**Aim of the task:** Rewrite these entries with every occurrence of "Instruction" replaced by "Command", keeping everything else the same, and leave the pictures out.

**Excerpted data:**
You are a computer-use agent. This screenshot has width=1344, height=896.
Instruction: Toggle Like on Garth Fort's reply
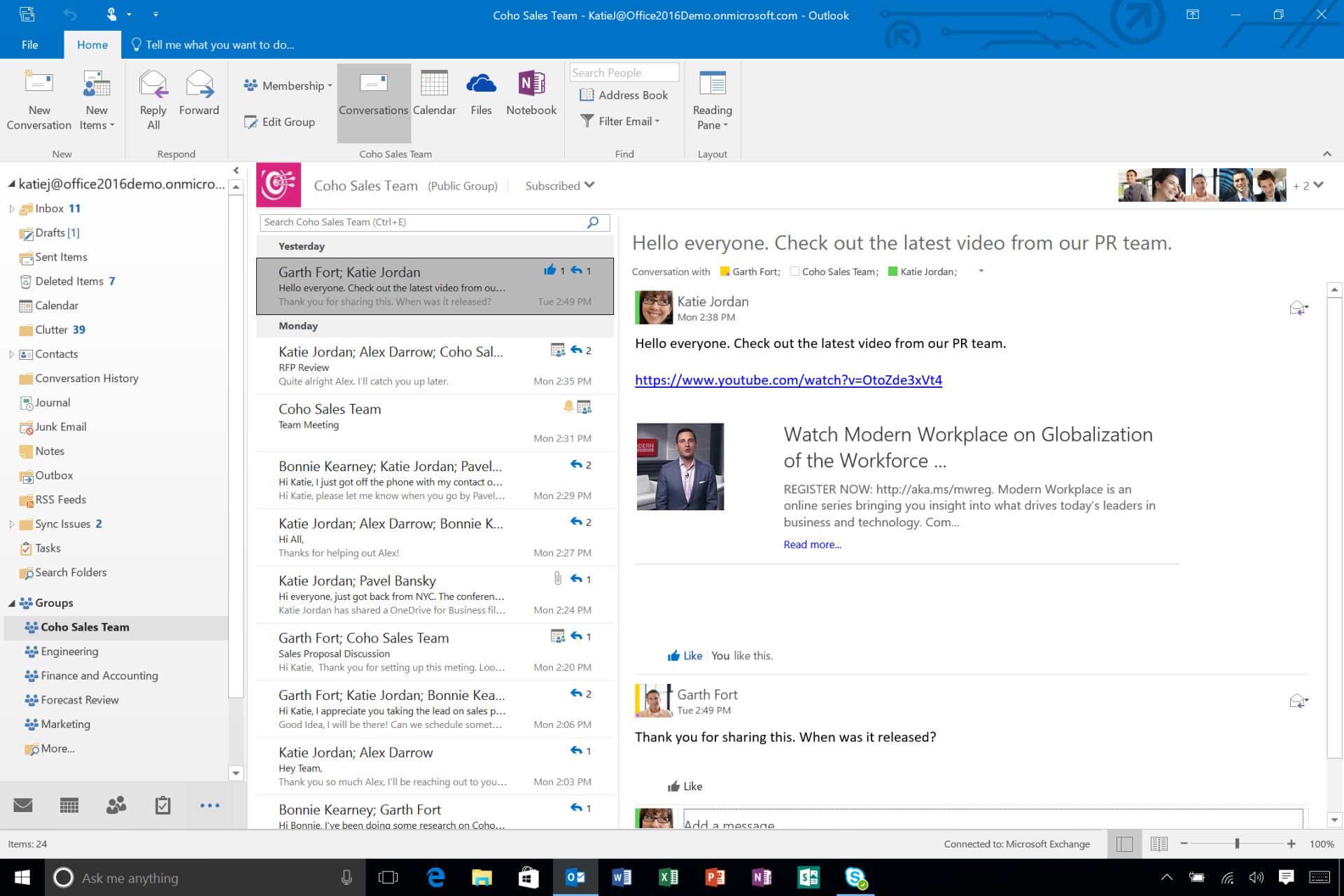pyautogui.click(x=685, y=786)
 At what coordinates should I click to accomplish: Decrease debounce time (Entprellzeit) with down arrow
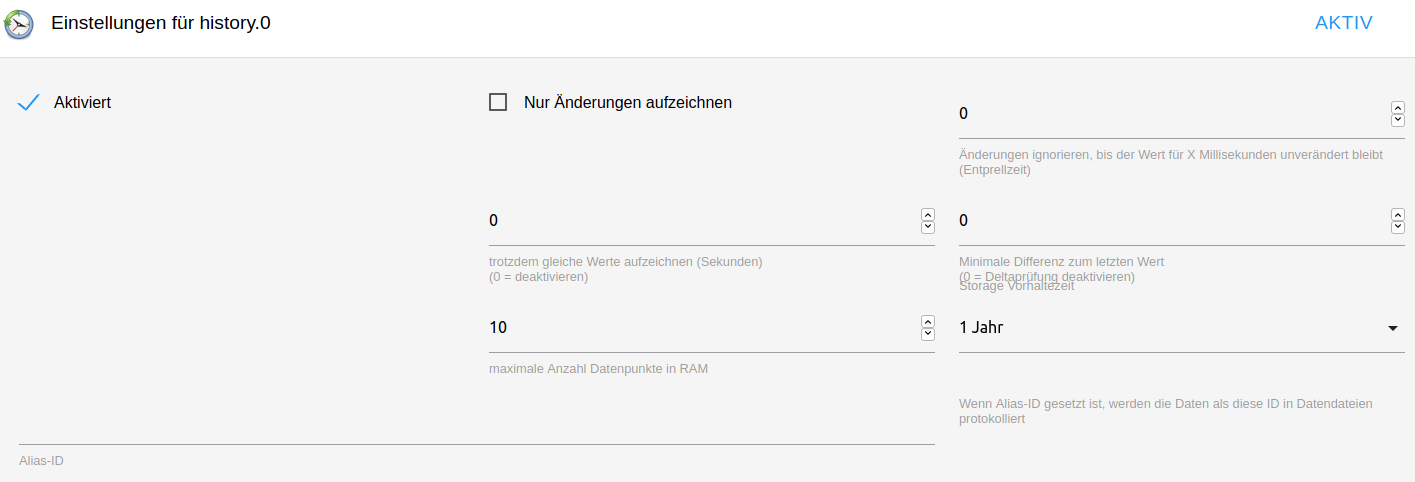(x=1397, y=120)
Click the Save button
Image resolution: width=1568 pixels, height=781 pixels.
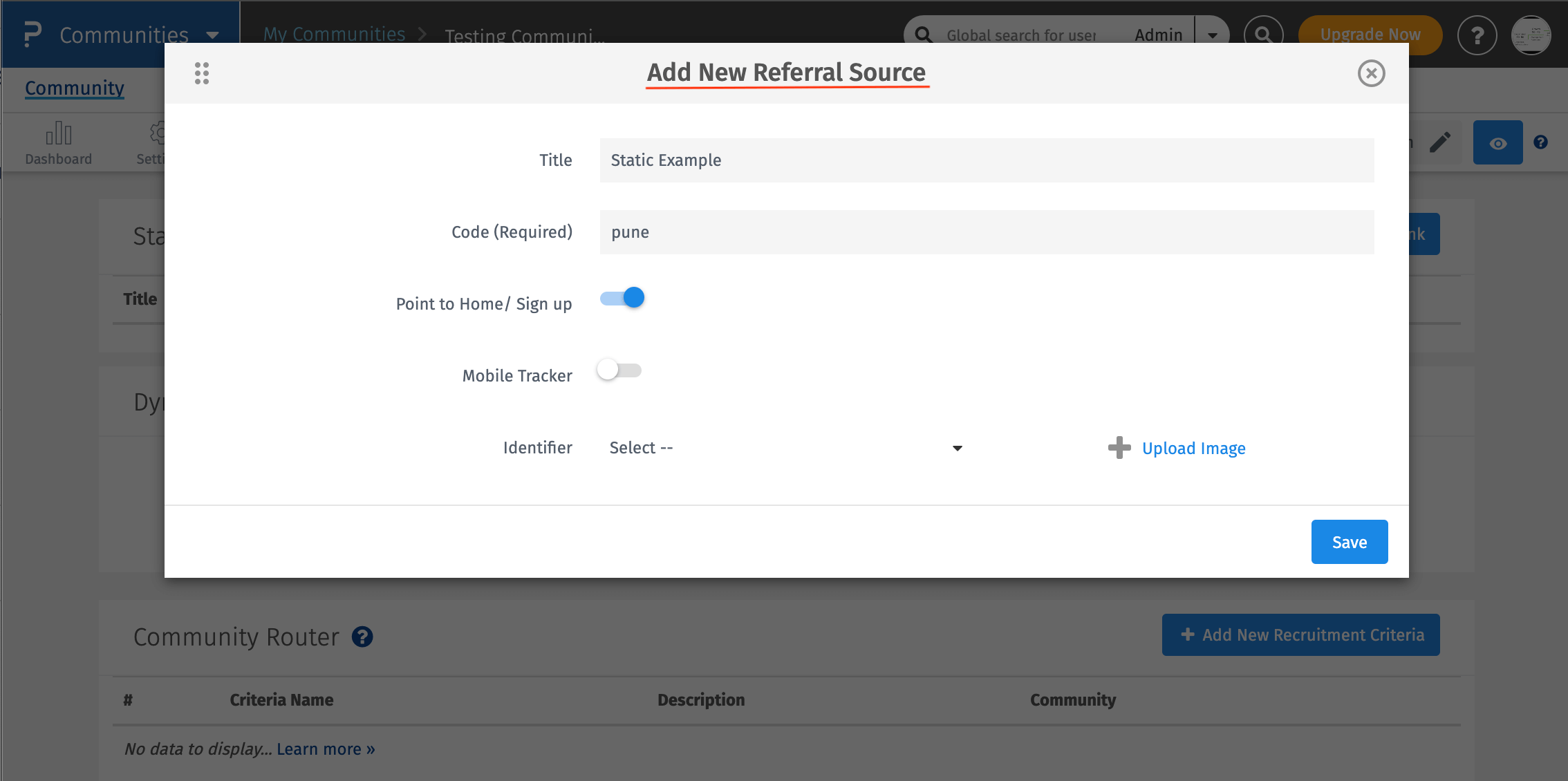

**Exercise result:**
You are a computer-use agent. This screenshot has width=1344, height=896.
Command: Toggle Like on Garth Fort's reply
pyautogui.click(x=685, y=786)
 At what coordinates should I click to accomplish: Decrease debounce time (Entprellzeit) with down arrow
(x=1397, y=120)
Click the Save button
Image resolution: width=1568 pixels, height=781 pixels.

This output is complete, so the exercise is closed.